Gaussian processes for regression
Here we shall consider noise processes that have a Gaussian distribution, so that
$$
p(t_n | y_n) = N(t_n | y_n, \beta^{-1})
\tag{6.58}
$$
Because the noise is independent for each data point, the joint distribution of the target values $\pmb{t} = (t_1, \cdots, t_N)^T$ conditioned on the values $\pmb{y} = (y_1, \cdots, y_N)^T$ is given by an isotropic Gaussian of the form
$$
p(\pmb{t} | \pmb{y}) = N(\pmb{t} | \pmb{y}, \beta^{-1}I_N)
\tag{6.59}
$$
From the definition of a Gaussian process, the marginal distribution $p(\pmb{y})$ is given by a Gaussian whose mean is zero and whose covariance is defined by a Gram matrix $\pmb{K}$ so that
$$
p(\pmb{y}) = N(\pmb{y} | \pmb{0}, \pmb{K})
\tag{6.60}
$$
The kernel function that determines $\pmb{K}$ is typically chosen to express the property that, for points $\pmb{x_n}$ and $\pmb{x_m}$ that are similar, the corresponding values $y(\pmb{x_n})$ and $y(\pmb{x_m})$ will be more strongly correlated than for dissimilar points. Here the notion of similarity will depend on the application.

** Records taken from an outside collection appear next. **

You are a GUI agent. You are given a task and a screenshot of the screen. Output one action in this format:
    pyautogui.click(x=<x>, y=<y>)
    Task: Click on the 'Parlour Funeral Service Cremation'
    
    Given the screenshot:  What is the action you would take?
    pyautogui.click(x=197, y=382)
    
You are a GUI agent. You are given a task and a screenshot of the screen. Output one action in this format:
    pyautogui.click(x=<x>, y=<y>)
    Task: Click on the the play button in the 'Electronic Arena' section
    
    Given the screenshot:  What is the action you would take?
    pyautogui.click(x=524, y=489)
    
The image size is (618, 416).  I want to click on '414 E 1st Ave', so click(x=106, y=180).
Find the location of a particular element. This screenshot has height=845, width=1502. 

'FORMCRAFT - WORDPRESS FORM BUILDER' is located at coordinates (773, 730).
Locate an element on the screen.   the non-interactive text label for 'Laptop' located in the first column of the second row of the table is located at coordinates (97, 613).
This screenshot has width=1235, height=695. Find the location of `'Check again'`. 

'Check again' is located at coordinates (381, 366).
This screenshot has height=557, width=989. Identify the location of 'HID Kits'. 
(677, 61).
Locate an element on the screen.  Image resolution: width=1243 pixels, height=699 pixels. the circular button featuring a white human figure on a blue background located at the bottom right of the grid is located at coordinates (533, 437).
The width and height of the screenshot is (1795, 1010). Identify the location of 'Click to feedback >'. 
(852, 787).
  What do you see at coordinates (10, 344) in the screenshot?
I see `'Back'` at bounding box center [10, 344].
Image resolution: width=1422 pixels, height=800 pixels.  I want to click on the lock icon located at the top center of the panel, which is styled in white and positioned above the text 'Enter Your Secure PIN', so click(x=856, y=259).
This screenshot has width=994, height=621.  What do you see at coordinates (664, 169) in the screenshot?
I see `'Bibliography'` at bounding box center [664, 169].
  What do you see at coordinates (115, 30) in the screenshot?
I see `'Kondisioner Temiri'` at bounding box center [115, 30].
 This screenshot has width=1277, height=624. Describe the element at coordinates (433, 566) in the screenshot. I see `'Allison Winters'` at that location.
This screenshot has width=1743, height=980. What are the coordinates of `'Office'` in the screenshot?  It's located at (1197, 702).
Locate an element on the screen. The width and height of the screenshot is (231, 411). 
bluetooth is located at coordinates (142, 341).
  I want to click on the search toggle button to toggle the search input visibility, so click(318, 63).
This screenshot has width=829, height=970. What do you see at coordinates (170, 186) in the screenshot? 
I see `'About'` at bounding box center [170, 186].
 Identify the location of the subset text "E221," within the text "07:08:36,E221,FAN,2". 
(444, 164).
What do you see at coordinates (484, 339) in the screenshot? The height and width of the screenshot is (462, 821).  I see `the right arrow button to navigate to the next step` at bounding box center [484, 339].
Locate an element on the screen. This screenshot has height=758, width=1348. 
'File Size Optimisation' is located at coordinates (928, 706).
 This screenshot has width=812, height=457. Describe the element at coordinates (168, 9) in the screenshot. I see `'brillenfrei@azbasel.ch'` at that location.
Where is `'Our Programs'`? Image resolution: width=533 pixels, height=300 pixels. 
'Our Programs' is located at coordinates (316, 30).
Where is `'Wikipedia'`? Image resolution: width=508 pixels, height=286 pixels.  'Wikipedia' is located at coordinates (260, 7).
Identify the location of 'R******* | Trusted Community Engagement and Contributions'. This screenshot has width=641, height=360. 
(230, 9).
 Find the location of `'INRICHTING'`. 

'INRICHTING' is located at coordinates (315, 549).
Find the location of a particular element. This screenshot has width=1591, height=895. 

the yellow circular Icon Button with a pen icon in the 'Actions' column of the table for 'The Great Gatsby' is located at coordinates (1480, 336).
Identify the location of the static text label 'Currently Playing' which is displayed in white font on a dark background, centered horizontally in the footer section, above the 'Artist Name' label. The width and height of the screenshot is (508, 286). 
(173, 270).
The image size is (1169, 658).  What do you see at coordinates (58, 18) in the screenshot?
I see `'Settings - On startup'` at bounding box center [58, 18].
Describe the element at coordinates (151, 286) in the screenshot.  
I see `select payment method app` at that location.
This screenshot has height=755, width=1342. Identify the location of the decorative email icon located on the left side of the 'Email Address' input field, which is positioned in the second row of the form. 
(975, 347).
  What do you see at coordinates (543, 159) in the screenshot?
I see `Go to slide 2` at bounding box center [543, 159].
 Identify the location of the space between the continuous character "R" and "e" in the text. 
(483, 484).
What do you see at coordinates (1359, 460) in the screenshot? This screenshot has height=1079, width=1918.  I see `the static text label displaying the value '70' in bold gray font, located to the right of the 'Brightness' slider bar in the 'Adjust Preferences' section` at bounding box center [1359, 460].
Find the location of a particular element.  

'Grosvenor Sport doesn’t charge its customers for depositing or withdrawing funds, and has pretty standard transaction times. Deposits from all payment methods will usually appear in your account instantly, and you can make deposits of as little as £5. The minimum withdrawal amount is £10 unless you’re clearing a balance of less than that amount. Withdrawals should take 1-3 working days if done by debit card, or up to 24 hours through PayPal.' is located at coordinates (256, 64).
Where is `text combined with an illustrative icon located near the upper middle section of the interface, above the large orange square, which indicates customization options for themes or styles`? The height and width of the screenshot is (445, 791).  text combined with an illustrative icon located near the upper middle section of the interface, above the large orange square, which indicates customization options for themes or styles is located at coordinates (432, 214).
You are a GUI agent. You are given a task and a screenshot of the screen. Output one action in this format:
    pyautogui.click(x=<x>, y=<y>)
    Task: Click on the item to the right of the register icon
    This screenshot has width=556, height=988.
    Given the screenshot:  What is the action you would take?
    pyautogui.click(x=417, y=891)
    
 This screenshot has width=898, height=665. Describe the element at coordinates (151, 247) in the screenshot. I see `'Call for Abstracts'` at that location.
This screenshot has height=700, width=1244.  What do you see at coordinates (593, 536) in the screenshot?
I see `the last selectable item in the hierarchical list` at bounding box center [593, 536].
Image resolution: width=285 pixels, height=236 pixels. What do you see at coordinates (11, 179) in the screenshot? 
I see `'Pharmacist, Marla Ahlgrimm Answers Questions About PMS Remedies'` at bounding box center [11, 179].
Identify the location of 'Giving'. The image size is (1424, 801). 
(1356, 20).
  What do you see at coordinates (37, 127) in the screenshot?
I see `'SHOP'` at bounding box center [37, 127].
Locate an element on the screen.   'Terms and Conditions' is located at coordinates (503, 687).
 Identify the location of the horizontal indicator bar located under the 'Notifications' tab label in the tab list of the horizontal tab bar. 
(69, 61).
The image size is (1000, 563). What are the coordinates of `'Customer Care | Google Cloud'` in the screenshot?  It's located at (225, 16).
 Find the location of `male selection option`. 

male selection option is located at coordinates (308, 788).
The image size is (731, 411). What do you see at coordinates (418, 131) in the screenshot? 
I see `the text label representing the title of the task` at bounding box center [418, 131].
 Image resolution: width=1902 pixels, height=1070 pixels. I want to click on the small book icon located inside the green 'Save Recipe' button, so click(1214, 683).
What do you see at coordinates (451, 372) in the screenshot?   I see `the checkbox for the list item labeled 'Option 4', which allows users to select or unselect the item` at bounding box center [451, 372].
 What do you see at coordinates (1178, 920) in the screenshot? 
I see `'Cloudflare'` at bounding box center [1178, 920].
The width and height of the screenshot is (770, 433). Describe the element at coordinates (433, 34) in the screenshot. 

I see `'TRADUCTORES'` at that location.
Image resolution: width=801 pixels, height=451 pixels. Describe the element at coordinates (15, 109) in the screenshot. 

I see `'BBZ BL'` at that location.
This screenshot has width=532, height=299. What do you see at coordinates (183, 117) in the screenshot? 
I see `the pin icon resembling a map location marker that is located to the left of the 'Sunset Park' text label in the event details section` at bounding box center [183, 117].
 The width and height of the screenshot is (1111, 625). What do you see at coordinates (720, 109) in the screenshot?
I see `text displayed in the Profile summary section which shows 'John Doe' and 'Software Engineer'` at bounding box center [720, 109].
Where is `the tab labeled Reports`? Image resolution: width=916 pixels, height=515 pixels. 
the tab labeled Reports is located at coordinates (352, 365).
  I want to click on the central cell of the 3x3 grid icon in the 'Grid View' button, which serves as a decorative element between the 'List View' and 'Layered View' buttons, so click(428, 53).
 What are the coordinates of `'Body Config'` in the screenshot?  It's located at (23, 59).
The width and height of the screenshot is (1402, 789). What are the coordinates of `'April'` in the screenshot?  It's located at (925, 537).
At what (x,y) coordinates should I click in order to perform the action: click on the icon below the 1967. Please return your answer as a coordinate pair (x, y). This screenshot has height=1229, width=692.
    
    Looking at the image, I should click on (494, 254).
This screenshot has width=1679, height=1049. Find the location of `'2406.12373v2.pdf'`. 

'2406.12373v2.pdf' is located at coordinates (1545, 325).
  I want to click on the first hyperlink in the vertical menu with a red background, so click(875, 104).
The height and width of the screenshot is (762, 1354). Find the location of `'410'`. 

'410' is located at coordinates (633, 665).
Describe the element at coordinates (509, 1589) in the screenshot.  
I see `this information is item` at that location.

Using (2.115), we see that the marginal distribution of $\pmb{t}$ is given by
$$
p(\pmb{t}) = \int p(\pmb{t} | \pmb{y}) p(\pmb{y}) d\pmb{y} = N(\pmb{t} | \pmb{0}, \pmb{C})
\tag{6.61}
$$
where the covariance matrix $\pmb{C}$ has elements
$$
C(\pmb{x_n}, \pmb{x_m}) = k(\pmb{x_n}, \pmb{x_m}) + \beta^{-1}\sigma_{nm}
\tag{6.62}
$$
One widely used kernel function for Gaussian process regression is given by the exponential of a quadratic form,
$$
k(\pmb{x_n}, \pmb{x_m}) = \theta_0 exp \lbrace -\frac{\theta_1}{2} ||\pmb{x_n} - \pmb{x_m}||^2\rbrace + \theta_2 + \theta_3 \pmb{x_n}^T\pmb{x_m}
\tag{6.63}
$$
But remember, Our goal in regression, however, is to make predictions of the target variables for new inputs, given a set of training data. To find the conditional distribution $p(t_{N+1}|\pmb{t})$, We then apply the results from Section 2.3.1 to obtain the required conditional distribution, as illustrated in Figure 6.7.
the joint distribution over $t_1, \cdots , t_{N+1}$ will be given by
$$
p(\pmb{t_{N+1}}) = N(\pmb{t_{N+1}} | \pmb{0}, \pmb{C_{N+1}})
\tag{6.64}
$$
…
we get
$$
m(\pmb{x_{N+1}}) = \pmb{k^TC_N^{-1}t}
\tag{6.66}
$$
$$
\sigma^{\pmb{x_{N+1}}} = c - \pmb{k^TC_N^{-1}k}
\tag{6.67}
$$
where vector $\pmb{k}$ has elements $k(\pmb{x_n}, \pmb{x_{N+1}})$ for $n = 1, \cdots , N$, scalar $c = k(\pmb{x_{N+1}}, \pmb{x_{N+1}}) + \beta^{-1}$
These are the key results that define Gaussian process regression. An example of Gaussian process regression is shown in Figure 6.8.
The only restriction on the kernel function is that the covariance matrix given by (6.62) must be positive definite.
For such models, we can therefore obtain the predictive distribution either by taking a parameter space viewpoint and using the linear regression result or by taking a function space viewpoint and using the Gaussian process result.